A Three-Pronged Attack To Investigate the Electronic Structure of a Family of Ferromagnetic Fe4Ln2 Cyclic Coordination Clusters: A Combined Magnetic Susceptibility, High-Field/High-Frequency Electron Paramagnetic Resonance, and 57Fe Mössbauer Study.

Abstract

We present the synthesis, structure, magnetic properties, as well as the Mössbauer and electron paramagnetic resonance studies of a ring-shaped [FeIII4LnIII2(Htea)4(μ-N3)4(N3)3(piv)3] (Ln = Y 1, Gd 2, Tb 3, Dy 4, Ho 5, Er, 6) coordination cluster. The Dy, Tb, and Ho analogues show blocking of the magnetization at low temperatures without applied fields. The anisotropy of the 3d ion and the exchange interaction between 3d and 4f ions in Fe4Ln2 complexes are unambiguously determined by high-field/high-frequency electron paramagnetic resonance measurements at low temperature. Ferromagnetic exchange interaction JFe-Ln is found which decreases upon variation of the Ln ions to larger atomic numbers.
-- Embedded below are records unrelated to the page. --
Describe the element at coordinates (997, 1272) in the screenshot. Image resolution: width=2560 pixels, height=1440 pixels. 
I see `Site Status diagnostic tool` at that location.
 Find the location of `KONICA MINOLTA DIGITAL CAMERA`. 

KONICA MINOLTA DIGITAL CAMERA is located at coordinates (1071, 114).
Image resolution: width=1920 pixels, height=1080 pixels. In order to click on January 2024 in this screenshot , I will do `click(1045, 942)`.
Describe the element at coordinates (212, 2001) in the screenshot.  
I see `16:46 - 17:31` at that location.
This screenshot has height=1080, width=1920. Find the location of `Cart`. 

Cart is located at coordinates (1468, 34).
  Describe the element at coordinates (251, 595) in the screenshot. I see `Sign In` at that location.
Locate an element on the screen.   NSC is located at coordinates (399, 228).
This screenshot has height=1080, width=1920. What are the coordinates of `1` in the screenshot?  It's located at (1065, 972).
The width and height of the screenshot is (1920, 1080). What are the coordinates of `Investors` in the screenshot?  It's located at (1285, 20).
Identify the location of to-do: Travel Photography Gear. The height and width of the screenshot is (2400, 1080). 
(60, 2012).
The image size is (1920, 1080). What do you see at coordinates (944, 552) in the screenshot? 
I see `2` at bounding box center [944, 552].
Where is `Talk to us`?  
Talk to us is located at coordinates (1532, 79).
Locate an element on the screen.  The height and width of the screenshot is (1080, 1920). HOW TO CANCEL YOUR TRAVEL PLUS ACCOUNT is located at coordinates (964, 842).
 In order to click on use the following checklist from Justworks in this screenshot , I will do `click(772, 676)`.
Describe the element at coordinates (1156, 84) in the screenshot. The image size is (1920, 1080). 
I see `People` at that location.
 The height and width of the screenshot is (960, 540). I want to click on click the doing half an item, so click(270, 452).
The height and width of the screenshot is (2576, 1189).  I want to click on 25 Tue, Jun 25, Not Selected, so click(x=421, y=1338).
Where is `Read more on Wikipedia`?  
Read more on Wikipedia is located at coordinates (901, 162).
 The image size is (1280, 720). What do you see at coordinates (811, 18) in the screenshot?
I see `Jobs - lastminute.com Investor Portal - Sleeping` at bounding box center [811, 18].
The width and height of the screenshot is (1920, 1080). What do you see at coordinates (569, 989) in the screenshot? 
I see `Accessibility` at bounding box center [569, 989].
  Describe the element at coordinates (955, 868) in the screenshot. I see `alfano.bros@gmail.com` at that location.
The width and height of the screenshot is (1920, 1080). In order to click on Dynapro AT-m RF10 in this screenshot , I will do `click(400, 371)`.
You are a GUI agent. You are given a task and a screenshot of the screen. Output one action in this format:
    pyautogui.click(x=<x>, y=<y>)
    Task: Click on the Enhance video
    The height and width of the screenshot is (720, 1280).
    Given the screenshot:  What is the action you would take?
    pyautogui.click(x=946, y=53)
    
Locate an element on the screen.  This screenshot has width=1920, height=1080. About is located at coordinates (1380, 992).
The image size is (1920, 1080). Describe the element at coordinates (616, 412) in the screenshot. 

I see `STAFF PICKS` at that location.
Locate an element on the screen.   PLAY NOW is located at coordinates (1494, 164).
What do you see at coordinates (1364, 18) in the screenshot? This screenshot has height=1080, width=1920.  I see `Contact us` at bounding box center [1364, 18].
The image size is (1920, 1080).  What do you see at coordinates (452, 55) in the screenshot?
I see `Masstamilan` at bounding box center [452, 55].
This dependence is similar to the behavior shown in the effective barrier values of complexes 3-5. Further information about the anisotropy of the Ln3+ ions was gathered with 57Fe Mössbauer spectroscopy, and the combination of these methods provides detailed information regarding the electronic structure of these complexes.